Marissa MacAneney has been toying with an idea for a couple of years: Could nanoparticles be used to create digestible forms of otherwise injected medications — durable enough to withstand stomach acids, yet still be absorbed into the bloodstream?

Medications like the insulin she has injected every day since she was 16.

Now, as a biochemistry and neuroscience major at Binghamton University, she’s taking the first steps: helping to understand how nanoparticles can improve rechargeable batteries.

There’s no disconnect here: The skills and knowledge she’ll acquire working on Assistant Professor Gretchen Mahler’s project can be taken in many directions.

The connection, MacAneney said, is this: Industry leaders are interested in using nanoparticles of vanadium oxide as a cathode in rechargeable lithium ion batteries. “But before they can use nanoparticles in batteries, they need to understand the health effects,” she said, both on production workers making the products and the everyday user.

Vanadium in various forms can help lithium batteries store more energy, discharge more power and recharge faster — perfect for any number of smart energy projects from hybrid-electric or all-electric vehicles to household energy storage.

That is, if it doesn’t harm people.

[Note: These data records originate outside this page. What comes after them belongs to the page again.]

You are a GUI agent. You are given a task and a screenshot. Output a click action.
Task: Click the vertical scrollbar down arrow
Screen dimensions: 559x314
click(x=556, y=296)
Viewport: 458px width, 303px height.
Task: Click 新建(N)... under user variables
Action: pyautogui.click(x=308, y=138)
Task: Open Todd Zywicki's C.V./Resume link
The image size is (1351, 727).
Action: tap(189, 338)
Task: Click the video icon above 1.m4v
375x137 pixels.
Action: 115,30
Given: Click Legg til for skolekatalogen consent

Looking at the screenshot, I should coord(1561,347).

Acute vanadium oxide exposure in its larger form has been linked to increased bronchial infections, pneumonia, inflamed tissues and irritated eyes, throat, lungs and nasal tissue — even nervous disorders and paralysis. The health effects of vanadium oxide nanoparticles have never been studied.

“Our hypothesis is that when these nanoparticles come in contact with epithelial cells, it’ll cause inflammation and absorption,” MacAneney said.

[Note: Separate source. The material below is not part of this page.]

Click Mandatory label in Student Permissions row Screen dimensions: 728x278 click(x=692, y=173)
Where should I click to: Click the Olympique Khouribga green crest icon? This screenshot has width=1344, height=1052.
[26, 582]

The data will help Mahler and a colleague at the State University of New York at Potsdam to prepare a proposal for grant funding. And it’s a good project to help put a new researcher through her paces, using newly acquired skills from eight weeks of lab training.

“I put them through a pretty rigorous training program,” Mahler said. It weeds out people unsuited to a life of research and keeps the new researcher and her colleagues safe. “She is just starting to dive into the nanoparticle work.”

But understanding how a body can absorb nanoparticles relates directly to McAneney’s interest in medication. Insulin today cannot easily survive gastric acids, making oral insulin impractical.

“But can you encapsulate it in something to protect it?” she asked. “It wouldn’t degrade in the stomach.”

Interesting question, and one McAneney plans to keep asking on her way to a doctorate and perhaps a medical degree, too.